Task brief ▸ Write out the complete data exactly as written.

Stored records ▸

>>

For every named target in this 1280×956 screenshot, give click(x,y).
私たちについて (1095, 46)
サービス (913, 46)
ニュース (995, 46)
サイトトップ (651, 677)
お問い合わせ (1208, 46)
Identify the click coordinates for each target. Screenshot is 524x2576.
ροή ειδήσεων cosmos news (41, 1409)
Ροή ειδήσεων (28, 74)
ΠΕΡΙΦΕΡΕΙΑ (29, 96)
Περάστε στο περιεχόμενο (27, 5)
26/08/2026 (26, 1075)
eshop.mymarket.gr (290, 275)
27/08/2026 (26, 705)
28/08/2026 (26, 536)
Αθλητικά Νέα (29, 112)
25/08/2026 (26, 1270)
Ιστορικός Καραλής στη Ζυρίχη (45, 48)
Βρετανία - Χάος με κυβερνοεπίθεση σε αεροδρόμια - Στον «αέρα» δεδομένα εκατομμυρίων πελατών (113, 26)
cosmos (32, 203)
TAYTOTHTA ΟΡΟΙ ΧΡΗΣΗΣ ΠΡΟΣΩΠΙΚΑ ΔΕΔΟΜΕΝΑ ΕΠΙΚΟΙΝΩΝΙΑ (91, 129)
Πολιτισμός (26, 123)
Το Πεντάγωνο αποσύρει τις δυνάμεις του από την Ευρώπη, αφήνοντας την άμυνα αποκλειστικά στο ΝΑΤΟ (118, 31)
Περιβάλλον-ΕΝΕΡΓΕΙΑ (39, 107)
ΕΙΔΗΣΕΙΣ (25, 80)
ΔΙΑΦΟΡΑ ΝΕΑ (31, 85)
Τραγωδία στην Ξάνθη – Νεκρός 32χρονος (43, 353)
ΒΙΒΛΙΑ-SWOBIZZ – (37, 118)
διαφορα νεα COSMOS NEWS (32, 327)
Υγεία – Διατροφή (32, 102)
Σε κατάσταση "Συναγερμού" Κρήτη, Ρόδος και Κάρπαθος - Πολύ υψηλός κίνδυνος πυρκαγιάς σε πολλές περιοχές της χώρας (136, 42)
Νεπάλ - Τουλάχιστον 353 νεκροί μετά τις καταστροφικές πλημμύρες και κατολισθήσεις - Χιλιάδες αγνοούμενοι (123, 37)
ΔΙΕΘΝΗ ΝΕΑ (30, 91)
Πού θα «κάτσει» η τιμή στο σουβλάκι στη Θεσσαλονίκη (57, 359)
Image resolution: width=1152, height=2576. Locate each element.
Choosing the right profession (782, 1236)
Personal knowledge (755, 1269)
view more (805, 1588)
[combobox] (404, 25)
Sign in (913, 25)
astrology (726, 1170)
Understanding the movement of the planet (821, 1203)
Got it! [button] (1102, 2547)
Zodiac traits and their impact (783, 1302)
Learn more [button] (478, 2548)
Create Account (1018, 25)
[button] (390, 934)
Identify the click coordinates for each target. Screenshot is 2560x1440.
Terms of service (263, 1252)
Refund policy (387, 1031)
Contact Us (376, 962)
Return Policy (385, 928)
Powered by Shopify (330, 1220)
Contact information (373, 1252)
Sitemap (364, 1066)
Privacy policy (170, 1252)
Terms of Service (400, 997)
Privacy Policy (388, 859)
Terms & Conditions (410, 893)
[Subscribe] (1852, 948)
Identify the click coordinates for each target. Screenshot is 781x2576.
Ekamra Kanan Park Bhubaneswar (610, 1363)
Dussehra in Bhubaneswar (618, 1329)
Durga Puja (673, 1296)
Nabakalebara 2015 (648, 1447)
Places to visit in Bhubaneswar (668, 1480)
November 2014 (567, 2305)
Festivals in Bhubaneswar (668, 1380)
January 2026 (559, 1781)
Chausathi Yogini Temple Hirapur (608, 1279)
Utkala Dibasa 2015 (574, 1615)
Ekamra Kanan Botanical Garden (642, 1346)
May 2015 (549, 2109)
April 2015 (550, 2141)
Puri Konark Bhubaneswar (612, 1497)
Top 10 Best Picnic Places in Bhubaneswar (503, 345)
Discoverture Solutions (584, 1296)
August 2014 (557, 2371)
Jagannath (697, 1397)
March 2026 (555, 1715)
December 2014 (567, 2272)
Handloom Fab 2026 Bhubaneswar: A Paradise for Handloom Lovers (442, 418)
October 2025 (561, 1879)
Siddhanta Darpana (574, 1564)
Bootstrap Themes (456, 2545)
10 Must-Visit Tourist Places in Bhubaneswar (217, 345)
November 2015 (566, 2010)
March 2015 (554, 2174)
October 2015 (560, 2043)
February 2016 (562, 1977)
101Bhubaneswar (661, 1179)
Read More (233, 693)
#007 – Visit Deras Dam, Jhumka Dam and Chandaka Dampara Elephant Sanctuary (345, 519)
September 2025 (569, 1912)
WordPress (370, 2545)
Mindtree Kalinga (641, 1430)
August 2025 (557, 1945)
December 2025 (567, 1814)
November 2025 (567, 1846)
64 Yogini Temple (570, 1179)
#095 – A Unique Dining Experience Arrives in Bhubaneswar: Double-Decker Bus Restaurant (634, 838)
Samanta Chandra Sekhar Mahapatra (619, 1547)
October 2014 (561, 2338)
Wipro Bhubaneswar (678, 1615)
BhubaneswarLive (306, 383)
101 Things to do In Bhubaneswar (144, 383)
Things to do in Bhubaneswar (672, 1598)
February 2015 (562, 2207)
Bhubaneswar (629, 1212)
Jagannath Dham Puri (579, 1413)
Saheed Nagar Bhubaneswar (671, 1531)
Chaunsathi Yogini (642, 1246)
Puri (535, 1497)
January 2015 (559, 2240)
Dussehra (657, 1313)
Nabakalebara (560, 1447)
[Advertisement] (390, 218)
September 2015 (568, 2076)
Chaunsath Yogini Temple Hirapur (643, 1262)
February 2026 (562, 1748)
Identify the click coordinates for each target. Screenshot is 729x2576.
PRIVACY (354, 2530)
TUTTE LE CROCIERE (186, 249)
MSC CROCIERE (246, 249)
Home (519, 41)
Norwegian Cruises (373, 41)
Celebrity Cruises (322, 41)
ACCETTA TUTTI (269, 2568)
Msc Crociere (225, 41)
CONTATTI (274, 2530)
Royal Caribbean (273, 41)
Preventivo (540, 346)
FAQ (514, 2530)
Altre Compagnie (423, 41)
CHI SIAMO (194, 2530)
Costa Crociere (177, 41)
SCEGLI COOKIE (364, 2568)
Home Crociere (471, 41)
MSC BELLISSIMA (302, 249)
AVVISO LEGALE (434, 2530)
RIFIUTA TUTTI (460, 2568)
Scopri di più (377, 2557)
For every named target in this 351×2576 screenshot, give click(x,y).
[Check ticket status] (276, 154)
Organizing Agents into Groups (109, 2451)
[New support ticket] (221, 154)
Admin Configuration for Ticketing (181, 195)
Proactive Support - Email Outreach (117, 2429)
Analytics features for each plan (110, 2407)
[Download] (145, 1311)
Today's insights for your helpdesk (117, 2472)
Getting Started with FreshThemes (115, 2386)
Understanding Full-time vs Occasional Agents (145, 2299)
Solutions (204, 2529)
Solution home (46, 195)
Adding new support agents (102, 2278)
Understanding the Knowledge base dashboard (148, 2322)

<<

Reply to the exercise ▸
For every named target in this 1280×956 screenshot, give click(x,y).
私たちについて (1095, 46)
サービス (913, 46)
ニュース (995, 46)
サイトトップ (651, 677)
お問い合わせ (1208, 46)
Identify the click coordinates for each target. Screenshot is 524x2576.
ροή ειδήσεων cosmos news (41, 1409)
Ροή ειδήσεων (28, 74)
ΠΕΡΙΦΕΡΕΙΑ (29, 96)
Περάστε στο περιεχόμενο (27, 5)
26/08/2026 (26, 1075)
eshop.mymarket.gr (290, 275)
27/08/2026 (26, 705)
28/08/2026 (26, 536)
Αθλητικά Νέα (29, 112)
25/08/2026 (26, 1270)
Ιστορικός Καραλής στη Ζυρίχη (45, 48)
Βρετανία - Χάος με κυβερνοεπίθεση σε αεροδρόμια - Στον «αέρα» δεδομένα εκατομμυρίων πελατών (113, 26)
cosmos (32, 203)
TAYTOTHTA ΟΡΟΙ ΧΡΗΣΗΣ ΠΡΟΣΩΠΙΚΑ ΔΕΔΟΜΕΝΑ ΕΠΙΚΟΙΝΩΝΙΑ (91, 129)
Πολιτισμός (26, 123)
Το Πεντάγωνο αποσύρει τις δυνάμεις του από την Ευρώπη, αφήνοντας την άμυνα αποκλειστικά στο ΝΑΤΟ (118, 31)
Περιβάλλον-ΕΝΕΡΓΕΙΑ (39, 107)
ΕΙΔΗΣΕΙΣ (25, 80)
ΔΙΑΦΟΡΑ ΝΕΑ (31, 85)
Τραγωδία στην Ξάνθη – Νεκρός 32χρονος (43, 353)
ΒΙΒΛΙΑ-SWOBIZZ – (37, 118)
διαφορα νεα COSMOS NEWS (32, 327)
Υγεία – Διατροφή (32, 102)
Σε κατάσταση "Συναγερμού" Κρήτη, Ρόδος και Κάρπαθος - Πολύ υψηλός κίνδυνος πυρκαγιάς σε πολλές περιοχές της χώρας (136, 42)
Νεπάλ - Τουλάχιστον 353 νεκροί μετά τις καταστροφικές πλημμύρες και κατολισθήσεις - Χιλιάδες αγνοούμενοι (123, 37)
ΔΙΕΘΝΗ ΝΕΑ (30, 91)
Πού θα «κάτσει» η τιμή στο σουβλάκι στη Θεσσαλονίκη (57, 359)
Image resolution: width=1152, height=2576. Locate each element.
Choosing the right profession (782, 1236)
Personal knowledge (755, 1269)
view more (805, 1588)
[combobox] (404, 25)
Sign in (913, 25)
astrology (726, 1170)
Understanding the movement of the planet (821, 1203)
Got it! [button] (1102, 2547)
Zodiac traits and their impact (783, 1302)
Learn more [button] (478, 2548)
Create Account (1018, 25)
[button] (390, 934)
Identify the click coordinates for each target. Screenshot is 2560x1440.
Terms of service (263, 1252)
Refund policy (387, 1031)
Contact Us (376, 962)
Return Policy (385, 928)
Powered by Shopify (330, 1220)
Contact information (373, 1252)
Sitemap (364, 1066)
Privacy policy (170, 1252)
Terms of Service (400, 997)
Privacy Policy (388, 859)
Terms & Conditions (410, 893)
[Subscribe] (1852, 948)
Identify the click coordinates for each target. Screenshot is 781x2576.
Ekamra Kanan Park Bhubaneswar (610, 1363)
Dussehra in Bhubaneswar (618, 1329)
Durga Puja (673, 1296)
Nabakalebara 2015 (648, 1447)
Places to visit in Bhubaneswar (668, 1480)
November 2014 (567, 2305)
Festivals in Bhubaneswar (668, 1380)
January 2026 (559, 1781)
Chausathi Yogini Temple Hirapur (608, 1279)
Utkala Dibasa 2015 (574, 1615)
Ekamra Kanan Botanical Garden (642, 1346)
May 2015 (549, 2109)
April 2015 (550, 2141)
Puri Konark Bhubaneswar (612, 1497)
Top 10 Best Picnic Places in Bhubaneswar (503, 345)
Discoverture Solutions (584, 1296)
August 2014 (557, 2371)
Jagannath (697, 1397)
March 2026 (555, 1715)
December 2014 (567, 2272)
Handloom Fab 2026 Bhubaneswar: A Paradise for Handloom Lovers (442, 418)
October 2025 (561, 1879)
Siddhanta Darpana (574, 1564)
Bootstrap Themes (456, 2545)
10 Must-Visit Tourist Places in Bhubaneswar (217, 345)
November 2015 (566, 2010)
March 2015 (554, 2174)
October 2015 (560, 2043)
February 2016 (562, 1977)
101Bhubaneswar (661, 1179)
Read More (233, 693)
#007 – Visit Deras Dam, Jhumka Dam and Chandaka Dampara Elephant Sanctuary (345, 519)
September 2025 (569, 1912)
WordPress (370, 2545)
Mindtree Kalinga (641, 1430)
August 2025 (557, 1945)
December 2025 (567, 1814)
November 2025 (567, 1846)
64 Yogini Temple (570, 1179)
#095 – A Unique Dining Experience Arrives in Bhubaneswar: Double-Decker Bus Restaurant (634, 838)
Samanta Chandra Sekhar Mahapatra (619, 1547)
October 2014 (561, 2338)
Wipro Bhubaneswar (678, 1615)
BhubaneswarLive (306, 383)
101 Things to do In Bhubaneswar (144, 383)
Things to do in Bhubaneswar (672, 1598)
February 2015 (562, 2207)
Bhubaneswar (629, 1212)
Jagannath Dham Puri (579, 1413)
Saheed Nagar Bhubaneswar (671, 1531)
Chaunsathi Yogini (642, 1246)
Puri (535, 1497)
January 2015 (559, 2240)
Dussehra (657, 1313)
Nabakalebara (560, 1447)
[Advertisement] (390, 218)
September 2015 (568, 2076)
Chaunsath Yogini Temple Hirapur (643, 1262)
February 2026 (562, 1748)
Identify the click coordinates for each target. Screenshot is 729x2576.
PRIVACY (354, 2530)
TUTTE LE CROCIERE (186, 249)
MSC CROCIERE (246, 249)
Home (519, 41)
Norwegian Cruises (373, 41)
Celebrity Cruises (322, 41)
ACCETTA TUTTI (269, 2568)
Msc Crociere (225, 41)
CONTATTI (274, 2530)
Royal Caribbean (273, 41)
Preventivo (540, 346)
FAQ (514, 2530)
Altre Compagnie (423, 41)
CHI SIAMO (194, 2530)
Costa Crociere (177, 41)
SCEGLI COOKIE (364, 2568)
Home Crociere (471, 41)
MSC BELLISSIMA (302, 249)
AVVISO LEGALE (434, 2530)
RIFIUTA TUTTI (460, 2568)
Scopri di più (377, 2557)
For every named target in this 351×2576 screenshot, give click(x,y).
[Check ticket status] (276, 154)
Organizing Agents into Groups (109, 2451)
[New support ticket] (221, 154)
Admin Configuration for Ticketing (181, 195)
Proactive Support - Email Outreach (117, 2429)
Analytics features for each plan (110, 2407)
[Download] (145, 1311)
Today's insights for your helpdesk (117, 2472)
Getting Started with FreshThemes (115, 2386)
Understanding Full-time vs Occasional Agents (145, 2299)
Solutions (204, 2529)
Solution home (46, 195)
Adding new support agents (102, 2278)
Understanding the Knowledge base dashboard (148, 2322)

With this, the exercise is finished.